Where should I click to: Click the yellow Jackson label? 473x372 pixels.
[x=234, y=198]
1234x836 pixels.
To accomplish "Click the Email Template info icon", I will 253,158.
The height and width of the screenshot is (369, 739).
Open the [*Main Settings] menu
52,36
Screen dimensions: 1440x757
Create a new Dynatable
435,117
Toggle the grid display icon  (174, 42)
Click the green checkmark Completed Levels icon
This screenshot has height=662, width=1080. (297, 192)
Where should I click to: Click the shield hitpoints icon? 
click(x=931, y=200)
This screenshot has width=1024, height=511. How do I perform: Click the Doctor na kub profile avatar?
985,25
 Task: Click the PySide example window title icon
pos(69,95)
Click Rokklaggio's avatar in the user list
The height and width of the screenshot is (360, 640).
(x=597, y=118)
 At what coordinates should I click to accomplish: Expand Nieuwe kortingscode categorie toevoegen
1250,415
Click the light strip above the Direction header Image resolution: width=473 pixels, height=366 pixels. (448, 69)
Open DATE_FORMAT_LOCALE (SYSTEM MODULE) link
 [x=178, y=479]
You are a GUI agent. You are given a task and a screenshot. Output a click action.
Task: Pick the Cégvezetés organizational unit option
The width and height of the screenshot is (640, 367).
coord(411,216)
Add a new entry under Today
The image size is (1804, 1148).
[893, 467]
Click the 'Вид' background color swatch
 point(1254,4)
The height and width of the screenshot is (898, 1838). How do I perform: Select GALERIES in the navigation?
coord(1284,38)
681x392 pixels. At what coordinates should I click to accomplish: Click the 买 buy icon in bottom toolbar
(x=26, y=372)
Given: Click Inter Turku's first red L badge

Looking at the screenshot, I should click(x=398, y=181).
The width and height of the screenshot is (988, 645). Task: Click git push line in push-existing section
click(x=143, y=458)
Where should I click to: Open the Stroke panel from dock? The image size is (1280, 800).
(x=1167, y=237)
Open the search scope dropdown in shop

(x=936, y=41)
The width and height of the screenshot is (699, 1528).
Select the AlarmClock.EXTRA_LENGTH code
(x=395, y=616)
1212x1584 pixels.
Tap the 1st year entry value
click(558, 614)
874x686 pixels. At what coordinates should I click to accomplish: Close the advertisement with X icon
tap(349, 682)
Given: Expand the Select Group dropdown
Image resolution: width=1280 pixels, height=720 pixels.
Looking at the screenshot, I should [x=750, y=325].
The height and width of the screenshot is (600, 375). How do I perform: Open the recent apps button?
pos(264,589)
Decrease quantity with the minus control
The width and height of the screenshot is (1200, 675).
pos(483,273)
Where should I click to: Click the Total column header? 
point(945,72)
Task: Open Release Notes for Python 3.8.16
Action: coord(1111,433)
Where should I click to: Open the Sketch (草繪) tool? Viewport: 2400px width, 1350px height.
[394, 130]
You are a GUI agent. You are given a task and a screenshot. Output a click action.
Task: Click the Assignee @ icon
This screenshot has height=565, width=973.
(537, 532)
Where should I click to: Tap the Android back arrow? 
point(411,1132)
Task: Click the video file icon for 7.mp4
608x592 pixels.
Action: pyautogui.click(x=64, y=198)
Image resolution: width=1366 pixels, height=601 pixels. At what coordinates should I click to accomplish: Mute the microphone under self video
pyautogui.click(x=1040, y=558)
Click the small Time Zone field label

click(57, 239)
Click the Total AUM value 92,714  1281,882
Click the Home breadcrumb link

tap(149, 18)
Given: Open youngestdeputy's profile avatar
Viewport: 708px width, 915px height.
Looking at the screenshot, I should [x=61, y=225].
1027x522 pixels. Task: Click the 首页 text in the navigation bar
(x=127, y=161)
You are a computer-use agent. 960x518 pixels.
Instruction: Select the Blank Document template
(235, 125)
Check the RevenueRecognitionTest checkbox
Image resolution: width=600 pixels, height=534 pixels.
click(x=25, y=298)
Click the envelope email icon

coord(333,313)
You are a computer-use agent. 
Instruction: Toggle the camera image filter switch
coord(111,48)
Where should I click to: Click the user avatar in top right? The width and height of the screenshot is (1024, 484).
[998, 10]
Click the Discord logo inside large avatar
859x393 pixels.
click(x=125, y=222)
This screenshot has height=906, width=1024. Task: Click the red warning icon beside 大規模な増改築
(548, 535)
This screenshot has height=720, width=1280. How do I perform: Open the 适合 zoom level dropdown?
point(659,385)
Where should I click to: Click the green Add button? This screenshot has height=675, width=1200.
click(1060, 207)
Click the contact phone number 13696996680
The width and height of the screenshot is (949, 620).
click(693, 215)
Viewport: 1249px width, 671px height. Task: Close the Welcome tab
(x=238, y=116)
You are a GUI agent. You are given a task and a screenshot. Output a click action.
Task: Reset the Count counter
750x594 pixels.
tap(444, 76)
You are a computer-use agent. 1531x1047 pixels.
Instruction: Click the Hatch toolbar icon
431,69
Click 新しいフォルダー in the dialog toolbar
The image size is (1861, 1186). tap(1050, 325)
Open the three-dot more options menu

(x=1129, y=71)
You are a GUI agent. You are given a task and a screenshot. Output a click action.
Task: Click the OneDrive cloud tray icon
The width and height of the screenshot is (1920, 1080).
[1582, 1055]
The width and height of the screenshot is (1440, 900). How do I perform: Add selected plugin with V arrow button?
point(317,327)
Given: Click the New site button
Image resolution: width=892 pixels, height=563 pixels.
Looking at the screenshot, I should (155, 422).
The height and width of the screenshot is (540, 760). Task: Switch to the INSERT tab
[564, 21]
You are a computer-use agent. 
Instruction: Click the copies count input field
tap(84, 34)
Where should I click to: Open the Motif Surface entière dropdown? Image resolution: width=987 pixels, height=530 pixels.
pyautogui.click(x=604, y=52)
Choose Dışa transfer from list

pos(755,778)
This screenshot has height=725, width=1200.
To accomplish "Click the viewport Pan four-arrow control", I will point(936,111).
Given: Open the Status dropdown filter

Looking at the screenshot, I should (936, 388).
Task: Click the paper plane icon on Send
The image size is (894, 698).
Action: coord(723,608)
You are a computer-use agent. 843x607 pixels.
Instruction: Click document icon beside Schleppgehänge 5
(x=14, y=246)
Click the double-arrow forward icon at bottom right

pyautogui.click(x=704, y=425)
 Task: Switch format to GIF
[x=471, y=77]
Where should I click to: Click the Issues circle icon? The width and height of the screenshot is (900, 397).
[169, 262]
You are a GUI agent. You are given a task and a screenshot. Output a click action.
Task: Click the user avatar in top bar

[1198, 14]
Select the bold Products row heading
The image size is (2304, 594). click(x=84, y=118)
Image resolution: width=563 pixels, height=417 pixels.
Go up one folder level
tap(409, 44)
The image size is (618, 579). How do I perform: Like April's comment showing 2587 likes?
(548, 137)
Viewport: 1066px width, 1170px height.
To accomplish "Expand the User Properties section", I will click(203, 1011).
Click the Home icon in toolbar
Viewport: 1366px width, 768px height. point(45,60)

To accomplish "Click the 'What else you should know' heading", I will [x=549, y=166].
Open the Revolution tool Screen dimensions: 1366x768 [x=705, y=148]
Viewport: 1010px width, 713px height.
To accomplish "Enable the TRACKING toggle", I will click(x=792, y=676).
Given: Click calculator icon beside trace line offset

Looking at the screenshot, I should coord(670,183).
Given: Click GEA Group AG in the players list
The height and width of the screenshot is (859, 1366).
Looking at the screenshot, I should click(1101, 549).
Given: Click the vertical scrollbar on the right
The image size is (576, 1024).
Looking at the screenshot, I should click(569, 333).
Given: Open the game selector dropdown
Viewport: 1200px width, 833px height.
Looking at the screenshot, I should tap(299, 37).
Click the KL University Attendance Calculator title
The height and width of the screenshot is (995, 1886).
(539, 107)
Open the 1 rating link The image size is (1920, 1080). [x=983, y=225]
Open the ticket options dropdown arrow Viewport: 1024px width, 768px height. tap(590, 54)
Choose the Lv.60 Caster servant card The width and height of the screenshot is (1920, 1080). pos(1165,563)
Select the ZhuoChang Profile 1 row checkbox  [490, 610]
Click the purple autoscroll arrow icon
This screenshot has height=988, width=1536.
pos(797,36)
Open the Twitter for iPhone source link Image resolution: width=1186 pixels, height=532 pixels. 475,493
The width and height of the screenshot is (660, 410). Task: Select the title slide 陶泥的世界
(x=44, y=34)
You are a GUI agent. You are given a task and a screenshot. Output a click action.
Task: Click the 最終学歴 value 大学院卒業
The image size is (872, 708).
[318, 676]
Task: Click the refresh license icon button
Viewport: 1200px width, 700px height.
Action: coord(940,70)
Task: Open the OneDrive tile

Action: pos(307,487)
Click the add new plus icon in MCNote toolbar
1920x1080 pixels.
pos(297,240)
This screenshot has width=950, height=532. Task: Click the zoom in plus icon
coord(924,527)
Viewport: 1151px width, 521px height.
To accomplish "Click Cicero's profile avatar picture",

===============

**EXERCISE AIM:**
Every line of the entries above that includes "control" should be copied.

**EXERCISE ANSWER:**
Decrease quantity with the minus control
To accomplish "Click the viewport Pan four-arrow control", I will point(936,111).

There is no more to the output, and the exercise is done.